**List of tasks**
1. List every pitcher named in the first paragraph of the Opening Day pitching matchups passage.
2. Continue the Opening Day pitching matchups passage from the point where it stops.

BEGIN Supplied passage

Adam Wainwright's groin injury will sideline him a few weeks, so Mikolas gets the ball on Opening Day instead. He is very effective in a bit of a boring way, pounding the zone with four different pitches and getting a lot of weak contact in the air. Manoah finished third in the AL Cy Young voting last year, his first full MLB season, and he is part of the wave of young starters taking over the game. He's a throwback too. In an era when young pitchers are handled carefully, Manoah threw 196 2/3 innings in 2022, his age 24 season. That's the most by a pitcher age 24 or younger since Alcantara (197 1/3) and Bieber (214 1/3) in 2019.
López is a new face in a new place and Greinke is a grizzled veteran who returned to the Royals after what felt like a farewell season back in Kansas City last year. These two are very similar. They're both extremely smart, extremely cerebral pitchers who pick hitters apart more than anything. Greinke and Rich Hill are the game's premier wily veterans, and it's not uncommon to see Greinke throw a 60-something-mph curveball or grunt on a low-80s changeup. This is the thinking man's Opening Day pitching matchup.
McClanahan is doing the heavy lifting here. He was a Cy Young candidate if not the Cy Young frontrunner most of last season, then shoulder trouble and a few bumps late in the season pushed him down to sixth in the voting. Still, McClanahan is on the short list of the game's great bat-missers when he's at his best. Rodriguez missed time for personal reasons last season and is a steady innings guy more than a true dominator, but innings guys are valuable too.

END Supplied passage
BEGIN Provided data

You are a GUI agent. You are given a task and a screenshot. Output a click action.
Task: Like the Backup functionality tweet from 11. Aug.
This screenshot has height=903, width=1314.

END Provided data

**Responses to the exercise**
1. Adam Wainwright, Mikolas, Manoah, Alcantara, Bieber

2.
Joe Musgrove is working his way back from a toe injury and the World Baseball Classic threw off Yu Darvish's schedule, so Snell gets the nod on Opening Day for the Padres. He's a former Cy Young winner and I'm not sure any pitcher's "watchability" improves with the pitch timer as much as Snell's. His starts can be a slog at times. Márquez's strikeout rate cratered last year and he had a difficult season, but he's been very good outside Coors Field in his career, and this Opening Day game will be played in San Diego. This could be a sneaky great matchup between Snell with the pitch clock vs. Márquez outside Coors Field.
Fried is inarguably one of the best pitchers in the sport. He finished second in the NL Cy Young voting last year and there is every reason to believe he will be in the running for the award this year. Corbin...will not. He has been one of the worst pitchers in baseball the last three seasons, throwing 390 innings with a 5.82 ERA since 2020. That said, Corbin was crucial to Washington's World Series win in 2019 and flags fly forever. The Nationals are in a deep rebuild and they need someone to soak up innings, so Corbin gets the Opening Day nod. But yeah, he drags down this matchup pretty substantially.
It feels wrong to have a two-time Cy Young winner at the bottom of the rankings, but Kluber is no longer the pitcher he was in his prime, and Gibson is a solid yet unspectacular major-league starter. Good pitchers who have had very good careers, both of them, but someone has to rank last in these rankings and these two make for a pretty easy call this year.